» Try it: Copy each line of the material below that includes the string "size".

» Material shown:
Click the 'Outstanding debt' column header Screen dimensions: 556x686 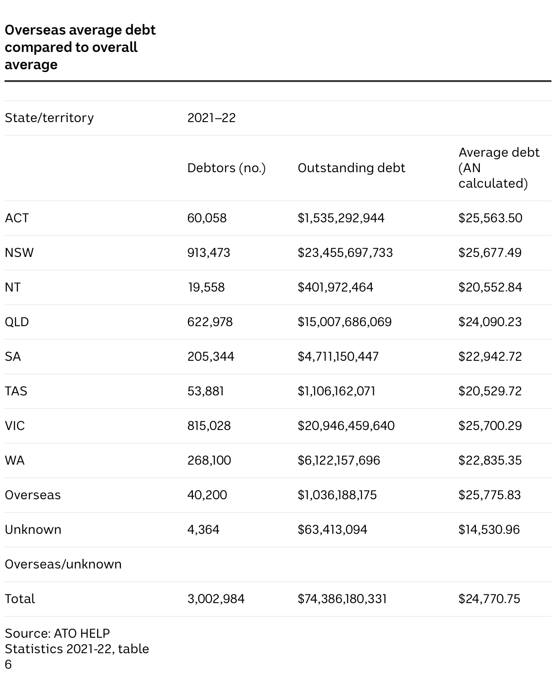(x=351, y=168)
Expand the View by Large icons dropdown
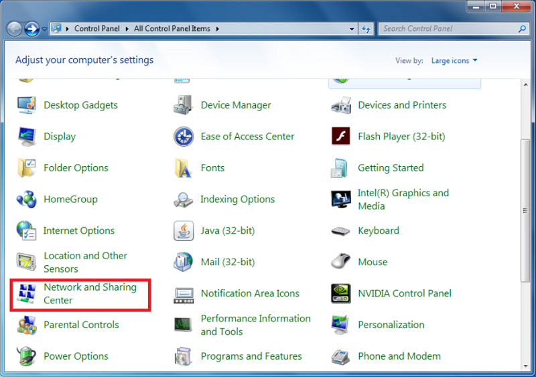The height and width of the screenshot is (377, 536). 454,61
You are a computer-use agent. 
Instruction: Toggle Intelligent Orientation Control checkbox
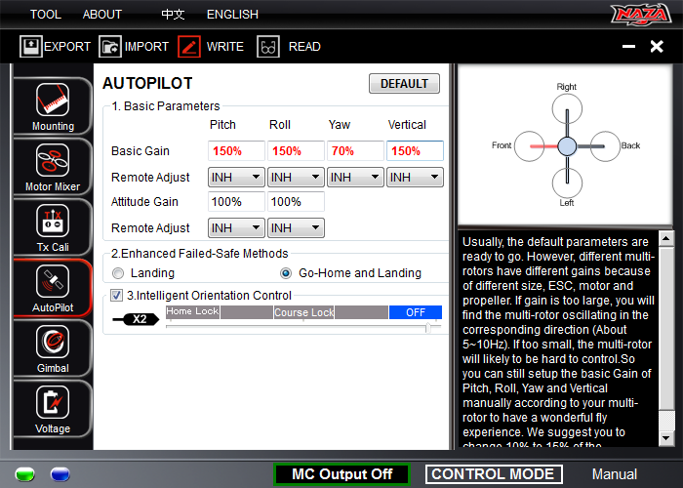click(x=116, y=295)
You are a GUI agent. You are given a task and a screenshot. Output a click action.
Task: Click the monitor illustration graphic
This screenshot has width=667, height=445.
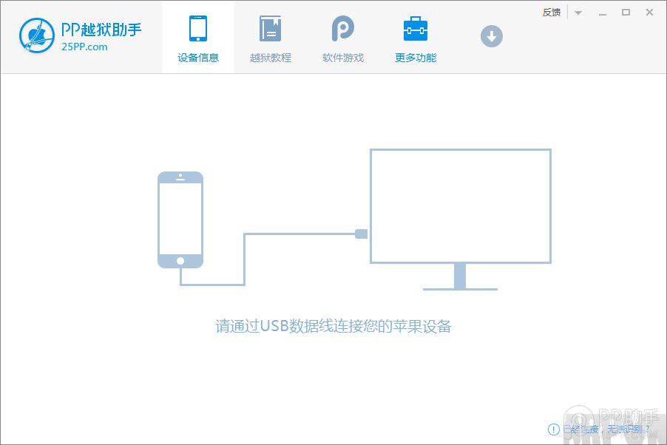click(460, 205)
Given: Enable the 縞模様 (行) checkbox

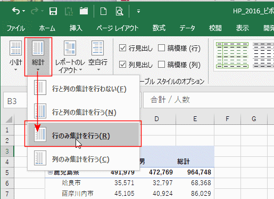Looking at the screenshot, I should (161, 48).
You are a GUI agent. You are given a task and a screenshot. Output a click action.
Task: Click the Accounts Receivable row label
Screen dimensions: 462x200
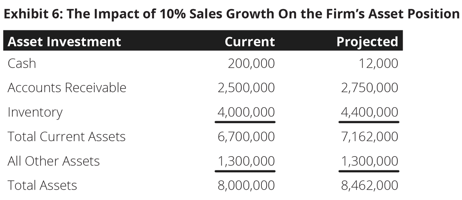click(x=67, y=88)
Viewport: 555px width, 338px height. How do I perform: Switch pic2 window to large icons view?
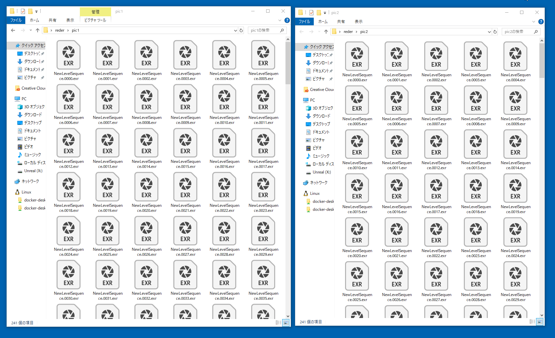(540, 322)
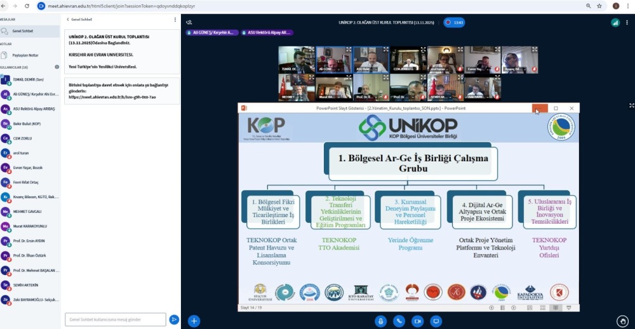Open the meeting options three-dot menu
Image resolution: width=635 pixels, height=329 pixels.
coord(628,22)
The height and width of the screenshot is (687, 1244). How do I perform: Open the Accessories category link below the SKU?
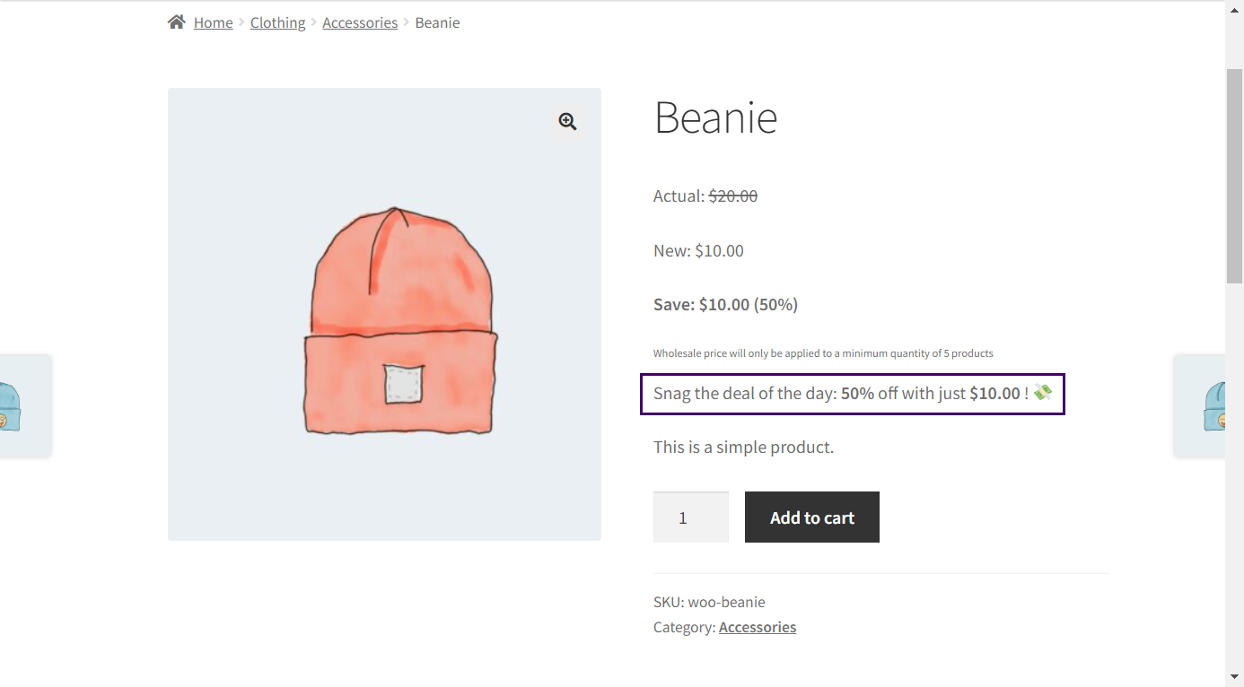tap(758, 627)
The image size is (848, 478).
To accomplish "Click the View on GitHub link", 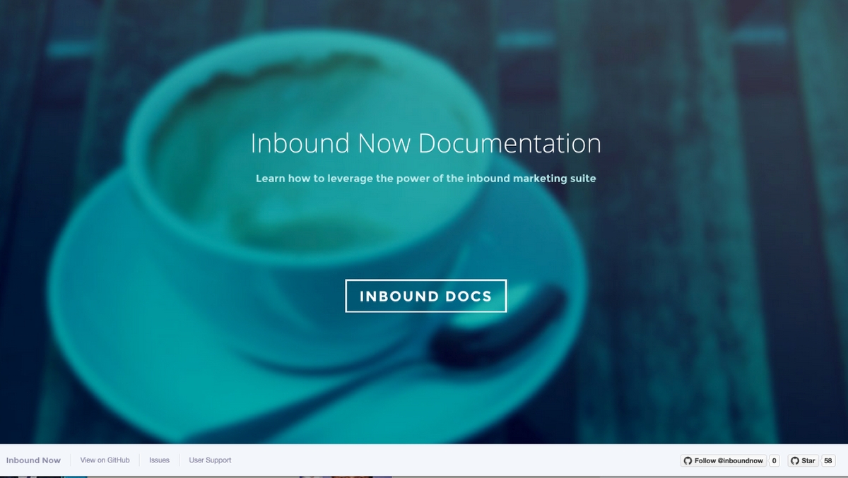I will coord(105,460).
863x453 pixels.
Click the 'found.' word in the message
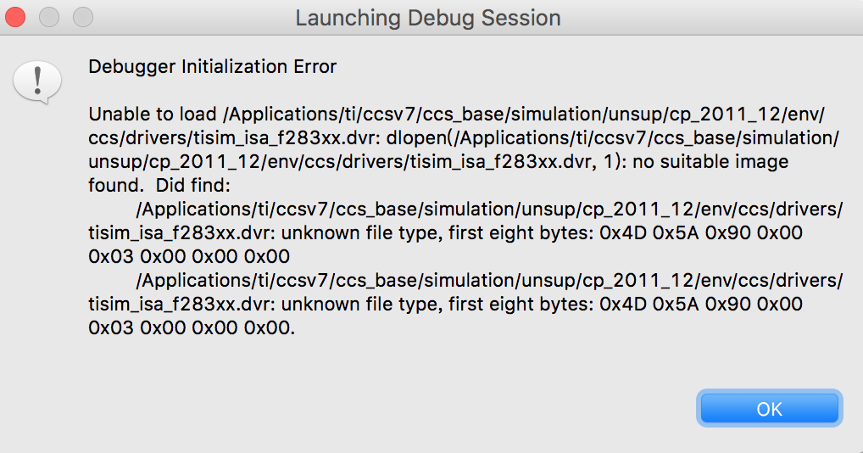click(113, 185)
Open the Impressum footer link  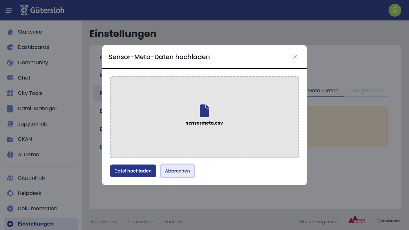point(103,222)
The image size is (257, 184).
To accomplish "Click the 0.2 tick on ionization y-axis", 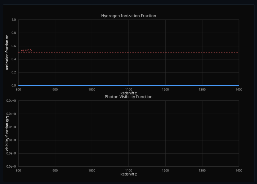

» Result of this task:
The image size is (848, 478).
The image size is (257, 184).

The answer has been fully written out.